Reference Loading Map

Always load these core references:

• references/detection.md
• references/token-strategies.md
• references/fetching-apis.md
• references/styling-and-components.md

For React/TypeScript stacks (Next.js, React Router, TanStack Router, TanStack Start, Vite), also load:

• references/react-ts-standards.md

Load stack-specific reference guidance:

• Next.js: references/framework-nextjs.md
• React Router: references/framework-react-router.md
• TanStack Router: references/framework-tanstack-router.md
• TanStack Start: references/framework-tanstack-start.md
• Vite: references/framework-vite.md
• SvelteKit: references/framework-sveltekit.md
• Ruby: references/framework-ruby.md
• Python: references/framework-python.md
• Go: references/framework-go.md
• PHP: references/framework-php.md
• Java: references/framework-java.md
• Mixed repositories: references/framework-mixed-repositories.md

Then load exactly one widget reference:

• User Management: references/widget-user-management.md
• User Profile: references/widget-user-profile.md
• Admin Portal SSO Connection: references/widget-admin-portal-sso-connection.md
• Admin Portal Domain Verification: references/widget-admin-portal-domain-verification.md

Global Widget Guidance

• Implement widget operations using endpoint paths/methods from references/fetching-apis.md.
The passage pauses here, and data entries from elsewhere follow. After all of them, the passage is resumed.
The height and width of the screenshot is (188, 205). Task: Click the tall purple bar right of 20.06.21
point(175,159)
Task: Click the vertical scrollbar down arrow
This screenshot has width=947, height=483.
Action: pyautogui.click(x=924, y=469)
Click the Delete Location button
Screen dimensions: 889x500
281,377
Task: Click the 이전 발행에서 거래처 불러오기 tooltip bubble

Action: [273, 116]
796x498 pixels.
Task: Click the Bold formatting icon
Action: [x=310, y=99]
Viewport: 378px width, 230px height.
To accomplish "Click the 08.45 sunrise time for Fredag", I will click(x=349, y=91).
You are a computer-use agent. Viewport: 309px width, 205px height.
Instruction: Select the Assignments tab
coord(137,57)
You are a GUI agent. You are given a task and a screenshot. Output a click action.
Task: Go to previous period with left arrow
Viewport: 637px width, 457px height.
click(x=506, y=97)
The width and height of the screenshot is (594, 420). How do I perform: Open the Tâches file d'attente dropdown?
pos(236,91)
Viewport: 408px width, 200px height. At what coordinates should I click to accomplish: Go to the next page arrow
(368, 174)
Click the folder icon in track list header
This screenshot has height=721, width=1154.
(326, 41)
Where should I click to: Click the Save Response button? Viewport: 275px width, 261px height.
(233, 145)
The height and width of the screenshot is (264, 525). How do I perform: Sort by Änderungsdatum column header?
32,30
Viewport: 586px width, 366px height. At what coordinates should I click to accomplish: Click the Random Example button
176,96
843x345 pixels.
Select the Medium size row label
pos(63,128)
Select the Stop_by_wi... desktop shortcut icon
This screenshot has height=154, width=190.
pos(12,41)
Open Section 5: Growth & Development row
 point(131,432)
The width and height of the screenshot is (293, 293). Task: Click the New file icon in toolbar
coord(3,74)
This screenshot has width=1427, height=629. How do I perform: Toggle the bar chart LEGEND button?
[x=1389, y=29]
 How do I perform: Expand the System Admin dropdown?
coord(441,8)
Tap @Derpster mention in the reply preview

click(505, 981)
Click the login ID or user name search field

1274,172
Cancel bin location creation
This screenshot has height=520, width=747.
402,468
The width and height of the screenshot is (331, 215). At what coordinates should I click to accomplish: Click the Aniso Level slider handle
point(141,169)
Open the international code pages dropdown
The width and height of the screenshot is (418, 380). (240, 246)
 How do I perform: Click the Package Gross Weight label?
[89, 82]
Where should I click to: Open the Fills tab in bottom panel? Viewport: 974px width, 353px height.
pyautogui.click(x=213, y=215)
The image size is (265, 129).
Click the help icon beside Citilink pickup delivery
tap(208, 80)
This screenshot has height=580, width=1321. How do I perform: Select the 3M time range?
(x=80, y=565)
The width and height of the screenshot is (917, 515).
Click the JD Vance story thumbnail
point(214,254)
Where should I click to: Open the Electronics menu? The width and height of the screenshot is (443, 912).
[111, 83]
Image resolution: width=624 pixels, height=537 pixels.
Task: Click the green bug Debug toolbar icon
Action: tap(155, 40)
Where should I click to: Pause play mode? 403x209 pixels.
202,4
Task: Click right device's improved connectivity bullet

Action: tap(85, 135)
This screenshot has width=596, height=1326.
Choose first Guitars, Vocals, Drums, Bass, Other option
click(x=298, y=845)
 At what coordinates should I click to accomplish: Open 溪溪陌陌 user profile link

When building request bodies or parsing responses, query the OpenAPI spec for the relevant widget's schemas:

  node references/scripts/query-spec.cjs --widget <widget-name>
  

  Use --list to see available widget groups.
• Keep loading, empty, and error states explicit and user-visible.
• Keep mutation outcomes visible and refresh/reload affected data after successful changes.
• Align table/list/action UI with existing project conventions.
• Keep behavior resilient for partial/optional data and avoid brittle UI assumptions.

Core Guidelines

• Reuse existing domain types from the host project and OpenAPI schemas; avoid duplicating model definitions.
• Build widget requests using references/fetching-apis.md for paths, methods, and schema queries.
• Use direct fetch/HTTP calls (or equivalent server HTTP client) for endpoint calls.
• Implement a consistent authorization layer for widget requests, including elevated-token handling for sensitive endpoints when required.
• If the app already uses React Query or SWR, use them as orchestration/cache layers around those direct calls.
• For React/TypeScript widget code quality expectations, follow references/react-ts-standards.md.
• If AuthKit/WorkOS is missing, prompt the user to run npx workos@latest install before continuing.
• Install additional dependencies only when strictly necessary, using the detected package manager/tooling.
• Keep server-state handling aligned with the selected data-layer approach.
• Use local state/reducers for UI interaction state as needed.
• Prefer existing design system and styling conventions.
• Avoid broad unrelated refactors and global style rewrites.

Completion Requirements

Before finishing, verify all relevant items:

1. Widget component exists and accepts accessToken: string when component-level integration is in scope.
2. Route/page wiring is complete when route integration is in scope.
3. Token source matches existing app architecture (AuthKit client flow or backend WorkOS token flow).
4. API methods and paths match the bundled OpenAPI spec, and data-layer usage matches project conventions.
5. Loading and error branches exist for required query/mutation flows.

Validation Checklist

1. Confirm endpoint paths and HTTP methods come from the bundled OpenAPI spec.
2. Confirm request/response handling follows schema expectations from the spec.
3. Confirm query/mutation invalidation/refetch is applied after successful mutations where required.
4. Confirm empty/error/loading states are explicit and user-visible.
5. Confirm package installs (if any) used the detected package manager/tooling.
6. Confirm implementation stays aligned with existing codebase conventions.
7. Confirm no existing component has been passed className or style props to override its built-in styling. Use each component as-is or via its own props API (variant, size, etc.).